- Problem to solve -
Would you please copy each line below that includes the string "Olive"?

════════

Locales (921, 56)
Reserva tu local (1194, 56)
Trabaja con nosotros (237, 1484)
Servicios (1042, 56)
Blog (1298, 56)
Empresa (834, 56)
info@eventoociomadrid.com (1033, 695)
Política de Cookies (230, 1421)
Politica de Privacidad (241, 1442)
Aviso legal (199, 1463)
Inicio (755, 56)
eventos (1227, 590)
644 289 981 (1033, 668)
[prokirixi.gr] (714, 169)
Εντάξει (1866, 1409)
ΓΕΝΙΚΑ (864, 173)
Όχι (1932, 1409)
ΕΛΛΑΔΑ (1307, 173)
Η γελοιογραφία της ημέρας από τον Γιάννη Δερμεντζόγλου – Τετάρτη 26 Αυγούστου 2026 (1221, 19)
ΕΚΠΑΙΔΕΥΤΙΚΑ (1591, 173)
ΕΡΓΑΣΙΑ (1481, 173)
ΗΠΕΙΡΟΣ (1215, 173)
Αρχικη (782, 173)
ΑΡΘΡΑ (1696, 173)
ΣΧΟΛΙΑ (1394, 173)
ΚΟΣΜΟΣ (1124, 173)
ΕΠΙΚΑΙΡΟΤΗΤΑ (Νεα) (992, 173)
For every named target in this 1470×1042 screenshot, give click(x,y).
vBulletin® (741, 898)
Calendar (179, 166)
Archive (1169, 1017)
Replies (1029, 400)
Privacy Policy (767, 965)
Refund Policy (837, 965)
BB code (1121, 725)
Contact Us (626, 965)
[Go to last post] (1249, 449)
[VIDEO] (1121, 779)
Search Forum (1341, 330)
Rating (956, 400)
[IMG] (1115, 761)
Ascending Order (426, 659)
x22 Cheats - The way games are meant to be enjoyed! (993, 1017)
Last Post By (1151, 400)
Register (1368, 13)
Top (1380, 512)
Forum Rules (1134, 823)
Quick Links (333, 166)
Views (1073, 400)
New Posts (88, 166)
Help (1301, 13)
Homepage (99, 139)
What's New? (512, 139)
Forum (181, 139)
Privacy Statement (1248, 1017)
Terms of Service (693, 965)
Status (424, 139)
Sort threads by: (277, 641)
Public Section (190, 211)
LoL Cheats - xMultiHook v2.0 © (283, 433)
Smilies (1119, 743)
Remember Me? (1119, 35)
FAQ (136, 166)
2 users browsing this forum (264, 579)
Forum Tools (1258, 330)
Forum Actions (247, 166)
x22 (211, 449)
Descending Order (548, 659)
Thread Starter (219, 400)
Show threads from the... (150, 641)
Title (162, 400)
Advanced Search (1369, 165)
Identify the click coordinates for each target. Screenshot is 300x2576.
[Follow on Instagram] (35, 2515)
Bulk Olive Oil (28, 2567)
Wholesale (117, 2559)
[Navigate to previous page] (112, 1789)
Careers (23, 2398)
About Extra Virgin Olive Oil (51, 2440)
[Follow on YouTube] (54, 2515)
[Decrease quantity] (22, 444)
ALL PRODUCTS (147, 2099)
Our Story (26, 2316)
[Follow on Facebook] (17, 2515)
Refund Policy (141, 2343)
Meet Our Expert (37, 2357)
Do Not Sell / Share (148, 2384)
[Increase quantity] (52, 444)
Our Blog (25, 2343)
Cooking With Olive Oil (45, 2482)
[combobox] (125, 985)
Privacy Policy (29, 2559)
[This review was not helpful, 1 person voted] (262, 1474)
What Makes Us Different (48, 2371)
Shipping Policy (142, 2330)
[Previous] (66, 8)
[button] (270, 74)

════════

- Problem solution -
Bulk Olive Oil (28, 2567)
About Extra Virgin Olive Oil (51, 2440)
Cooking With Olive Oil (45, 2482)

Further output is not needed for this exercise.